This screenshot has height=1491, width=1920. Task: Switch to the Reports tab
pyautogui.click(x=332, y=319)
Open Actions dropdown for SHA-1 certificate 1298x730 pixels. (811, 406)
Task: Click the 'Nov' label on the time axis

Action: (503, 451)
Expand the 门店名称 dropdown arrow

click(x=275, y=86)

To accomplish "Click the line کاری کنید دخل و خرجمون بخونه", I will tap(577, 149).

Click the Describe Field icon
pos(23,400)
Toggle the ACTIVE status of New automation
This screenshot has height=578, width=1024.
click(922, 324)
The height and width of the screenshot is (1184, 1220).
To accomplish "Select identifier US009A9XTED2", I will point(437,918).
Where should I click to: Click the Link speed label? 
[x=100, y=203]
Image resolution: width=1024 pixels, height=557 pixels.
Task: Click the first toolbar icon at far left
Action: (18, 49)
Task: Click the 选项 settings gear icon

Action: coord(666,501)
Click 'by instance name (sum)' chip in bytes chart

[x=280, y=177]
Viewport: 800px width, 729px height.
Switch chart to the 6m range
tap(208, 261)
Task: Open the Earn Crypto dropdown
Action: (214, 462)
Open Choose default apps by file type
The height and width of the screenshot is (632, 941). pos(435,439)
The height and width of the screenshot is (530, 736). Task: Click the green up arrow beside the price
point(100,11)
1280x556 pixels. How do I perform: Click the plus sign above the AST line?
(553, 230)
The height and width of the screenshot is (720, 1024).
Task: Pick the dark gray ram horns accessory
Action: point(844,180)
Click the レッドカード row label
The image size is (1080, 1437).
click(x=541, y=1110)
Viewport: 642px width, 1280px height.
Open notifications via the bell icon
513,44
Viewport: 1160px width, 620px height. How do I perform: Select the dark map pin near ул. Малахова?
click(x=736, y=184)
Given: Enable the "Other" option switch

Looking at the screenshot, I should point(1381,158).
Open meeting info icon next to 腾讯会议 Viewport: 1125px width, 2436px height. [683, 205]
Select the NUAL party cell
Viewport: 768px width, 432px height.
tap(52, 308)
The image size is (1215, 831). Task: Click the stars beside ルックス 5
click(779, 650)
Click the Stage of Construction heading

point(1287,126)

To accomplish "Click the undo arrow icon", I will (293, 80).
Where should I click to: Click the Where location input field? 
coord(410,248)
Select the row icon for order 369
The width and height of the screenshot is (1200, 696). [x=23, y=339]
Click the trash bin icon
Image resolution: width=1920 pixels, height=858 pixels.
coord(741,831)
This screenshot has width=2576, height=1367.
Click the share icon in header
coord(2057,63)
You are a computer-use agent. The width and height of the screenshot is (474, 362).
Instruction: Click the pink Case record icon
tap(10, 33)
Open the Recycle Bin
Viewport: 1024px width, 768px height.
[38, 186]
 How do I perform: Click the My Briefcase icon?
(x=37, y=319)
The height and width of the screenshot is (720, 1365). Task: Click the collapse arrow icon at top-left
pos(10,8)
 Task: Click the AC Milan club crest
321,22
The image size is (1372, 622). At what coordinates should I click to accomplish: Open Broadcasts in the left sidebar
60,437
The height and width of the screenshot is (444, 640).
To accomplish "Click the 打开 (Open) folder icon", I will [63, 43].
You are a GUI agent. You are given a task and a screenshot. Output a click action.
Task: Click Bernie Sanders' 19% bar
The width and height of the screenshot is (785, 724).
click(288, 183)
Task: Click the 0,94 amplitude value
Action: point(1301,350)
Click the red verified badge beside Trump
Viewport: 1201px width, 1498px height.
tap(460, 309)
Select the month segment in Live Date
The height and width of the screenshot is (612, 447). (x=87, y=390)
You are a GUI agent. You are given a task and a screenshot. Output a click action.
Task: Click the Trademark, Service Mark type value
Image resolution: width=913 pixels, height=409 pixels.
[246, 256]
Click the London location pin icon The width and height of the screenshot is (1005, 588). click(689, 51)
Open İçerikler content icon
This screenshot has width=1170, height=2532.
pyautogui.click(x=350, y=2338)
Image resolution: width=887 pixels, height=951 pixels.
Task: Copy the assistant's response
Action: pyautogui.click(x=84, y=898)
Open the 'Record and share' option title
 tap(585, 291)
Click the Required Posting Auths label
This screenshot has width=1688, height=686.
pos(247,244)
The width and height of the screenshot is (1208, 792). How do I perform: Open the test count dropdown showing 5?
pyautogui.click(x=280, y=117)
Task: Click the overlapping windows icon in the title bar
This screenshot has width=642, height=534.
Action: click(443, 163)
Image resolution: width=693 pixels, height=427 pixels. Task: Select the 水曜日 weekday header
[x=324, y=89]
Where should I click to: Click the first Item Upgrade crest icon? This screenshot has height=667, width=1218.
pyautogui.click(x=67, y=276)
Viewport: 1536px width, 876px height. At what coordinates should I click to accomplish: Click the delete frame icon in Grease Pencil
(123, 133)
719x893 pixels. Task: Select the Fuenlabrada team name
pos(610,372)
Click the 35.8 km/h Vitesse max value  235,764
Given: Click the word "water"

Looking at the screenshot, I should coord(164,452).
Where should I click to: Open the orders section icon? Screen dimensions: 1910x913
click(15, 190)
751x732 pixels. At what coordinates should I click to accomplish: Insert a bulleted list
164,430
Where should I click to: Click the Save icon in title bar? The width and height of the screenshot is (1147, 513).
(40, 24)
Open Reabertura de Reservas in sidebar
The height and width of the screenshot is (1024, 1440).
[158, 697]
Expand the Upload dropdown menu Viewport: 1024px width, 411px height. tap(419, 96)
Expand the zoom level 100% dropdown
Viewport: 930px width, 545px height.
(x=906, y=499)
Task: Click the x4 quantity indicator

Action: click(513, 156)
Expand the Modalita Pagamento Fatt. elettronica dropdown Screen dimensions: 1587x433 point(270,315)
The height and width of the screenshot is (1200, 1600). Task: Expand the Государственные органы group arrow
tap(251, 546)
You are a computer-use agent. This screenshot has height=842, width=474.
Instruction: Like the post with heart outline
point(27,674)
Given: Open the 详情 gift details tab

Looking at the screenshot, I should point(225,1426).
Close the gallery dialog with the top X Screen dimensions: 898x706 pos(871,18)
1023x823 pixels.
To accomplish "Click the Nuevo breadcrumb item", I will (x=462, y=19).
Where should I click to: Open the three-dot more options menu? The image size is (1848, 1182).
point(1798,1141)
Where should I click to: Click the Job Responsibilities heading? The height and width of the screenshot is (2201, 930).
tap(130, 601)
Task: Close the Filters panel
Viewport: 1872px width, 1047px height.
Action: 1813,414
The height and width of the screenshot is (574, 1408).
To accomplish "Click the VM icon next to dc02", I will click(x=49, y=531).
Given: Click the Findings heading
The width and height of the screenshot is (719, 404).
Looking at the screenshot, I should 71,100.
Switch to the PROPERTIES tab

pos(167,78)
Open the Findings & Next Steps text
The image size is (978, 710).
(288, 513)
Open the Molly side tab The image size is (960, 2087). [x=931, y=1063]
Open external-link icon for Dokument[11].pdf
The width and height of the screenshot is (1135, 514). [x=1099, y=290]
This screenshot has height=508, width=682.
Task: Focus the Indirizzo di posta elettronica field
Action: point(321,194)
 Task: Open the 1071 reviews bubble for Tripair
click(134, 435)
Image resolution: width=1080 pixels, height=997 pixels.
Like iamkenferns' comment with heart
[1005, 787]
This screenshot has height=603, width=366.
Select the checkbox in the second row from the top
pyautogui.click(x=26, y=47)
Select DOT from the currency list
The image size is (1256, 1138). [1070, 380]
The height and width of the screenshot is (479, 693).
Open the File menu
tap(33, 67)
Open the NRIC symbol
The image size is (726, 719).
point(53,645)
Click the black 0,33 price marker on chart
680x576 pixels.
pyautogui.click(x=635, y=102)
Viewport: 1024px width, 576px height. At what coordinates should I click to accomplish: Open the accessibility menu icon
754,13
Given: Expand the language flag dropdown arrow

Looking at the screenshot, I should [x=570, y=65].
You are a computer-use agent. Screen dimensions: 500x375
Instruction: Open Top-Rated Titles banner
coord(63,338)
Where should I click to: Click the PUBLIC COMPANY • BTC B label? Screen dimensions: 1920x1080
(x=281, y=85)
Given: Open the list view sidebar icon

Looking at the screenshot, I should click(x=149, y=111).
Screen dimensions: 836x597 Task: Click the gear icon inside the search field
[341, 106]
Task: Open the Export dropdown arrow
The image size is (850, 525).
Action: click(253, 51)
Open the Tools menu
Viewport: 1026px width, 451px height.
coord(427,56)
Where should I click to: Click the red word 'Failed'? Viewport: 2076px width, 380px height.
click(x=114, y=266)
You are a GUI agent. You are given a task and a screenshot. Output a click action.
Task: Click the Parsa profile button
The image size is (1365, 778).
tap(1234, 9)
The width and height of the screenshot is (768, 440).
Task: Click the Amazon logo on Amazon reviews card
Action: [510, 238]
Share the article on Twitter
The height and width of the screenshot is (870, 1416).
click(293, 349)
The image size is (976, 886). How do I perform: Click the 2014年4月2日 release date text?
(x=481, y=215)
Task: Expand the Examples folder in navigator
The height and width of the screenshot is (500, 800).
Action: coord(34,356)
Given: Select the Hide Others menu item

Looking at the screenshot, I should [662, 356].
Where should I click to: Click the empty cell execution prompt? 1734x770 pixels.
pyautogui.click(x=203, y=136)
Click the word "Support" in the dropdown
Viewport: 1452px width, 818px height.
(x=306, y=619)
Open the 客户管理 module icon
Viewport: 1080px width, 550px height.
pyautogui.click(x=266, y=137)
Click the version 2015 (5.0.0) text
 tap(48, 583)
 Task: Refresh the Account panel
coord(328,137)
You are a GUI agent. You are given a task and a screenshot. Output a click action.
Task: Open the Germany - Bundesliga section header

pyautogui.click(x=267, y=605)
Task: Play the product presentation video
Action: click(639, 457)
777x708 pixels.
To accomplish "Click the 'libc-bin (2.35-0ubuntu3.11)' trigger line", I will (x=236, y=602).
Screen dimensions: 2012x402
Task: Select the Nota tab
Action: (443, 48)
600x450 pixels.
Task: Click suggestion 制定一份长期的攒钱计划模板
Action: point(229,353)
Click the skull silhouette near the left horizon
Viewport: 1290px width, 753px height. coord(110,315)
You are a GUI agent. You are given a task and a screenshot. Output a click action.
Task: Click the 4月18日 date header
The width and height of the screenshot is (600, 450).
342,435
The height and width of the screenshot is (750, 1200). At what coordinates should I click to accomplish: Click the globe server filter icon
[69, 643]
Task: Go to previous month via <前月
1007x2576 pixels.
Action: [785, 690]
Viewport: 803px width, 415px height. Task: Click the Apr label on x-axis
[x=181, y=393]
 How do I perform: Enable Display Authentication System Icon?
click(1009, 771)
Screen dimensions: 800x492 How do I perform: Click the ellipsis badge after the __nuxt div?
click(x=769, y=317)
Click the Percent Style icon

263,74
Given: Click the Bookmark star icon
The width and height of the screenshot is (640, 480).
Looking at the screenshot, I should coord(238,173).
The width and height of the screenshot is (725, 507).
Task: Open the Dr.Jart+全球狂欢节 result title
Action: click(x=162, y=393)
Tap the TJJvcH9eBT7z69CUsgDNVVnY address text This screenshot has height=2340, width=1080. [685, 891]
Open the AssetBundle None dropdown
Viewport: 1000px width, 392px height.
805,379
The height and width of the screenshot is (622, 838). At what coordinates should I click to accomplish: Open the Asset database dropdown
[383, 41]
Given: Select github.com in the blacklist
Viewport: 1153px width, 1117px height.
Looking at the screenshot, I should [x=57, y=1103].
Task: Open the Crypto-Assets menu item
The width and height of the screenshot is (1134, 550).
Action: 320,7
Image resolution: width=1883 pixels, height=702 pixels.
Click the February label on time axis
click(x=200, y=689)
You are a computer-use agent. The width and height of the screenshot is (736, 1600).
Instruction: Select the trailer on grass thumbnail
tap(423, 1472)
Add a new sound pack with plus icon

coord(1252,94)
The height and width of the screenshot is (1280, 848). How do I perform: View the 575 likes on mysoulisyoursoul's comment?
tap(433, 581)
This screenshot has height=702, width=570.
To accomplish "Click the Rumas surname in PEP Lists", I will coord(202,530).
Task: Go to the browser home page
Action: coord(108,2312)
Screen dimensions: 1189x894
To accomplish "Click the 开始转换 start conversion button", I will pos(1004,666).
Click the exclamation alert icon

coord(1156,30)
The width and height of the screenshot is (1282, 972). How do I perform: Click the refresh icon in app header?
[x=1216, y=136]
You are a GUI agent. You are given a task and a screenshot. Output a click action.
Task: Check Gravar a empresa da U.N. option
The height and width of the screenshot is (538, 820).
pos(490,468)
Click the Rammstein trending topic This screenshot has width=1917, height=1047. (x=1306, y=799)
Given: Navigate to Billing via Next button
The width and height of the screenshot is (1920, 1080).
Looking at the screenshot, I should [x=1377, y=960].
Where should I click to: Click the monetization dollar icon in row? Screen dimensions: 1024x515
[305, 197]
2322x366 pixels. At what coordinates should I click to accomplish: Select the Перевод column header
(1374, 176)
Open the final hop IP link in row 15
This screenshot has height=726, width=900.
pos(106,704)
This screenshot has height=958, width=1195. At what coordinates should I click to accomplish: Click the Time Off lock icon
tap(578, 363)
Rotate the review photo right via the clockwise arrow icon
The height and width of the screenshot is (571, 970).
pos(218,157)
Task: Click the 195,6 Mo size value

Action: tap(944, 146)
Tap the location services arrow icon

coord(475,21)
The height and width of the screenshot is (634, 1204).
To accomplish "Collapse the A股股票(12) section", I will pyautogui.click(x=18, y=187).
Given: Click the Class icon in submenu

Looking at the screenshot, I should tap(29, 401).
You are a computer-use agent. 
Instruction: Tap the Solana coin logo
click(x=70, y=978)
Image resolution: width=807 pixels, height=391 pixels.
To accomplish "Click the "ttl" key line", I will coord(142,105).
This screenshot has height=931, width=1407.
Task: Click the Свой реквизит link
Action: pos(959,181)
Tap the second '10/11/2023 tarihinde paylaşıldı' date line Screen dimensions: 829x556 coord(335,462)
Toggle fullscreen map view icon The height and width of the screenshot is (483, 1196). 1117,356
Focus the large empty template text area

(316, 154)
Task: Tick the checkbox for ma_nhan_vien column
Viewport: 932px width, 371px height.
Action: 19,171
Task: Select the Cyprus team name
- - - -
What to do:
Counting only lines that hold "folder", report how many there are in the records above, as a bare number.

Exercise output:
2